━━━━━ Brano ━━━━━

Affrontare un tumore è sempre una sfida difficile sotto ogni aspetto, ma la dimensione economica è spesso sottovalutata. Secondo le stime più recenti, in Italia il costo annuo medio per la cura di un tumore si aggira intorno a 1.800 €, una cifra che comprende spese mediche non completamente coperte dal sistema sanitario e costi aggiuntivi per visite, terapie e supporti assistenziali. Per molte famiglie, queste uscite si sommano alle difficoltà quotidiane di conciliare lavoro, cure e gestione familiare.
Proprio dal punto di vista occupazionale emerge un dato che colpisce: circa il 16 % delle donne che affronta un percorso di cura oncologica decide, in un momento della malattia, di lasciare il lavoro. Questo fenomeno non riguarda solo chi svolge mansioni faticose o turni pesanti, ma anche professionalità che fino a poco prima gestivano la propria attività con regolarità. Il carico fisico, psicologico e logistico legato alle terapie spinge molte donne ad abbandonare temporaneamente o definitivamente l’occupazione, con impatti significativi sul reddito familiare e sulla sicurezza economica a lungo termine.

━━━━━ Estratto dati ━━━━━

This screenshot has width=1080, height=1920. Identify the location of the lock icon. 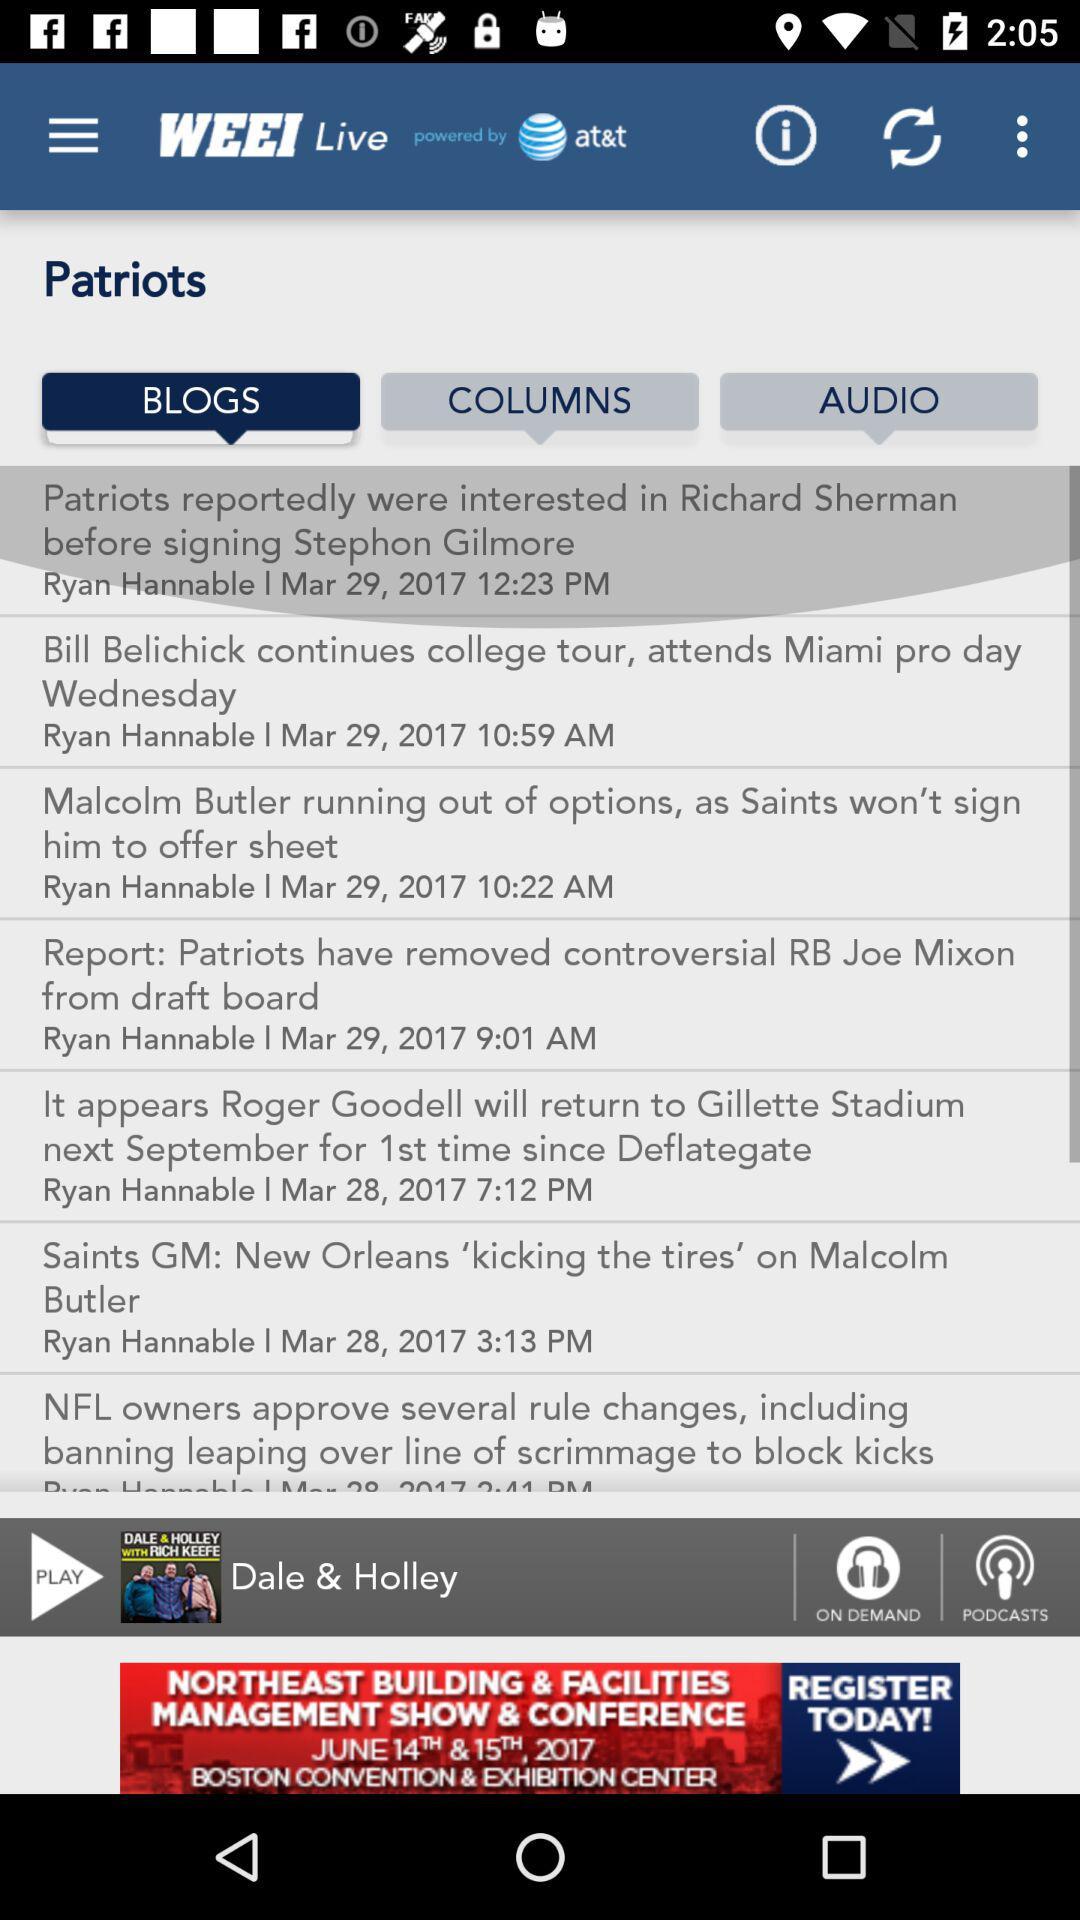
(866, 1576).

━━━━━
━━━━━ Estratto dati ━━━━━

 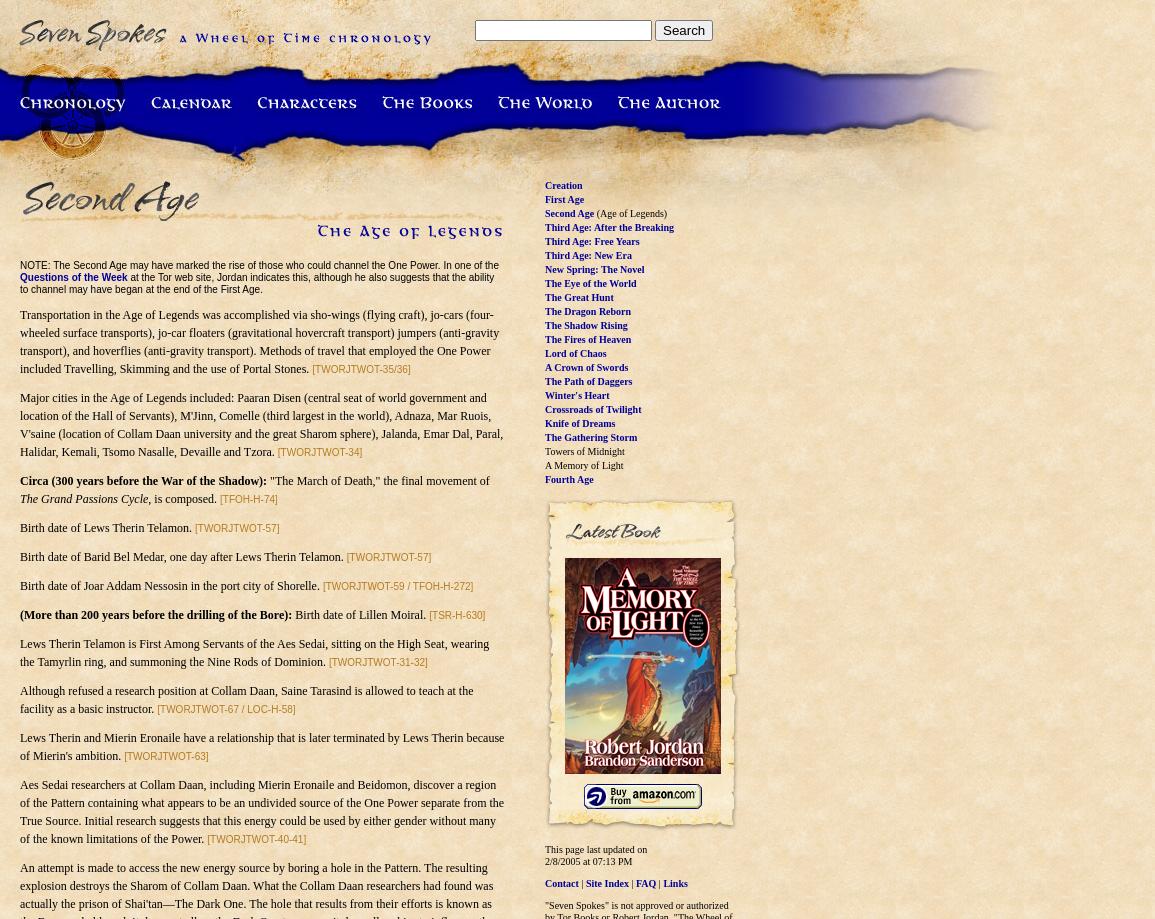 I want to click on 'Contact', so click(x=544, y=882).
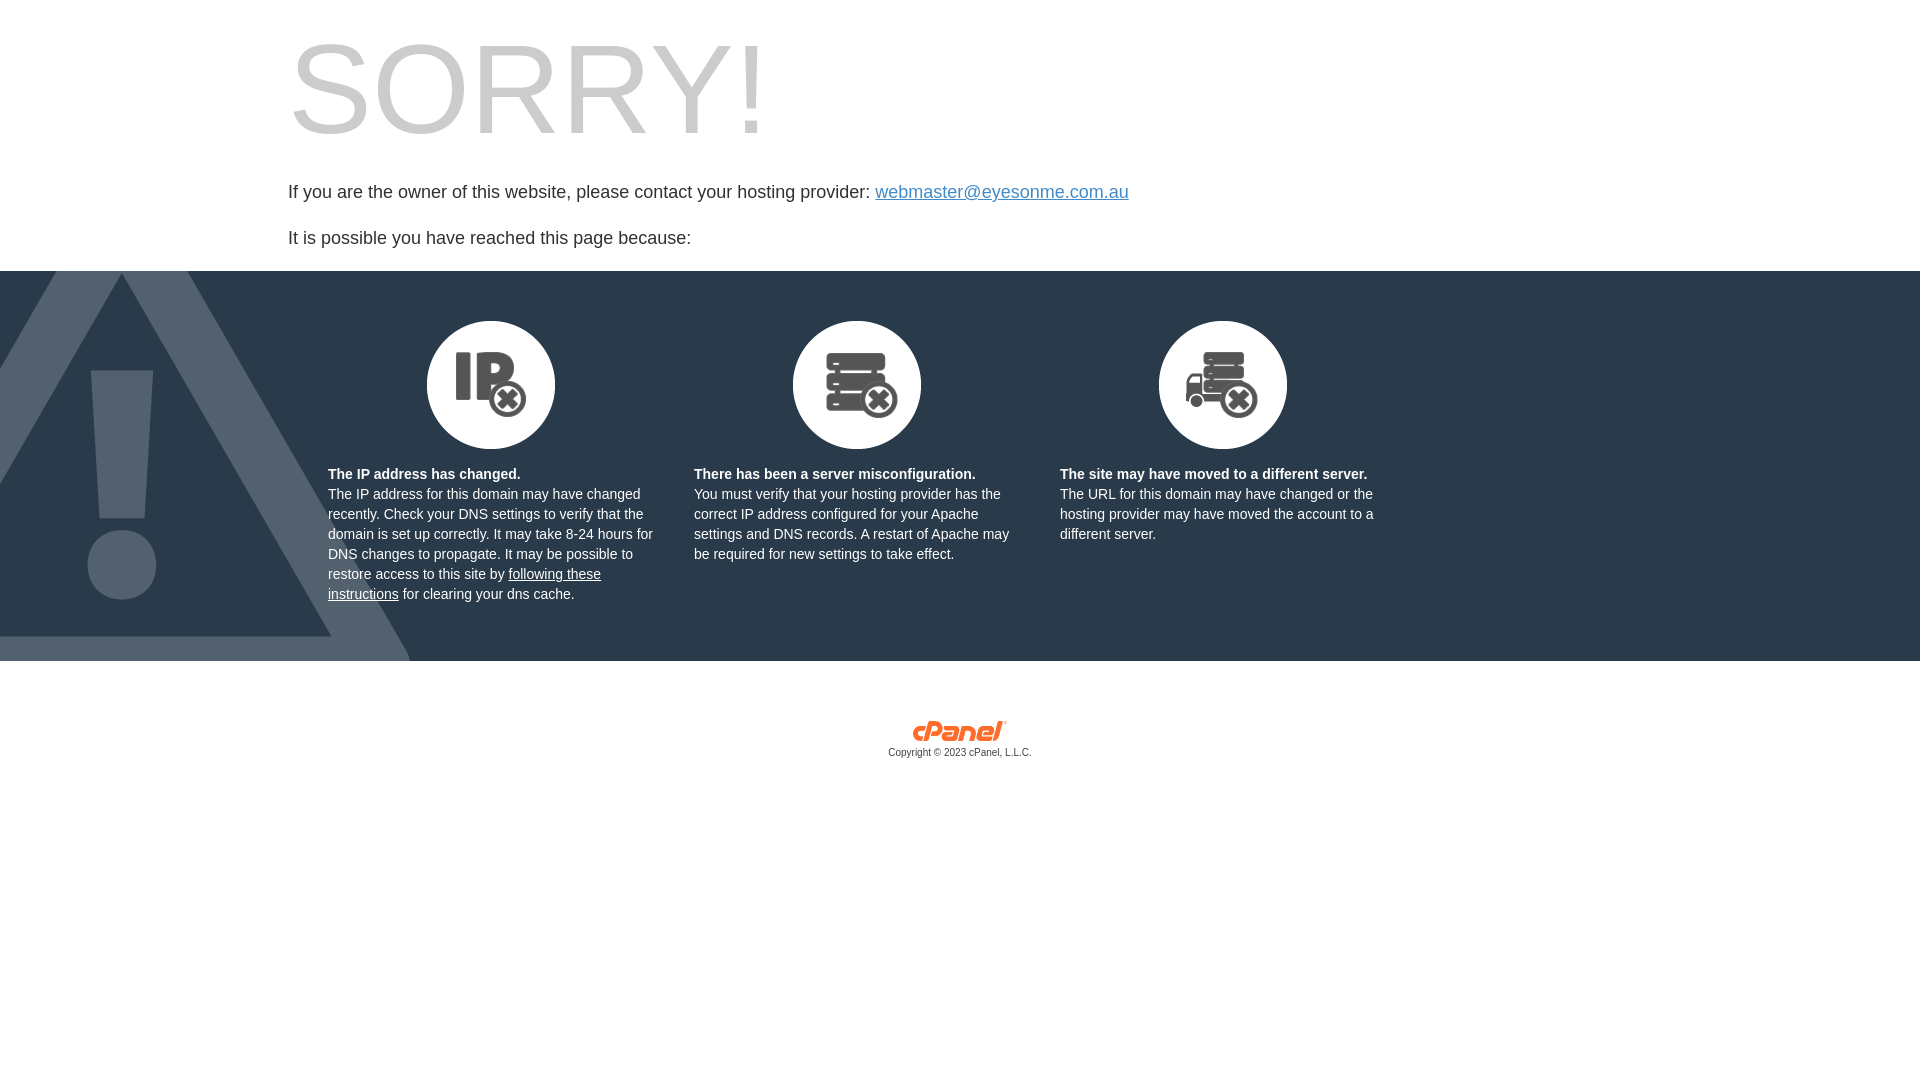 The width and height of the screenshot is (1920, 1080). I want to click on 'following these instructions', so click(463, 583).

━━━━━

* **Compiti**:
• A. Riscrivi in forma più breve il paragrafo del brano sui costi dei tumori che inizia con «Proprio dal punto di vista occupazionale», conservandone i fatti principali.
• B. Prosegui, per favore, il brano sui costi dei tumori a partire dal punto in cui si interrompe.

* **Le tue risposte**:
• A. Circa il 16 % delle donne in cura per un tumore lascia il lavoro in qualche fase della malattia. Non accade solo a chi ha mansioni faticose o turni pesanti, ma anche a chi fino a poco prima gestiva con regolarità la propria attività. Il carico fisico, psicologico e logistico delle terapie spinge molte ad abbandonare l'impiego, per un periodo o per sempre, con forti conseguenze sul reddito familiare e sulla sicurezza economica a lungo termine.

• B.
Le cause di questa scelta sono molteplici. Da un lato c’è l’impegno fisico richiesto dai trattamenti, che può limitare la capacità di sostenere una giornata lavorativa completa. Dall’altro ci sono le difficoltà pratiche: dover affrontare visite, esami, terapie e periodi di convalescenza spesso non si concilia con i ritmi del lavoro a tempo pieno. Per una parte delle pazienti, rinunciare all’attività lavorativa diventa anche un modo per gestire meglio l’ansia, la stanchezza e la necessità di concentrarsi sulla guarigione.
Ovviamente non tutte le storie coincidono con questo scenario: molte persone riescono a mantenere la propria occupazione, spesso con il supporto di strumenti come il part-time terapeutico, permessi per visite mediche o forme di telelavoro quando possibile. Tuttavia la percentuale che lascia il lavoro rimane alta e rappresenta un segnale della difficoltà di coniugare il percorso di cura con la continuità professionale.
A livello sociale, questi dati sottolineano l’importanza di un sistema di protezione più forte, che sappia accompagnare chi affronta una malattia oncologica non solo dal punto di vista sanitario ma anche da quello economico e lavorativo. Strumenti come indennità per malattia, tutele previdenziali, agevolazioni fiscali o misure di reinserimento lavorativo potrebbero contribuire a ridurre il numero di persone costrette a lasciare il lavoro e ad alleggerire il peso economico sulle famiglie.
Le difficoltà economiche e occupazionali legate alla diagnosi di tumore non sono un aspetto secondario della malattia: esse influenzano profondamente la qualità della vita, la sicurezza economica delle famiglie e il benessere complessivo di chi affronta il percorso di cura. Per questo è fondamentale che accanto all’assistenza medica cresca un sostegno sociale e lavorativo concreto.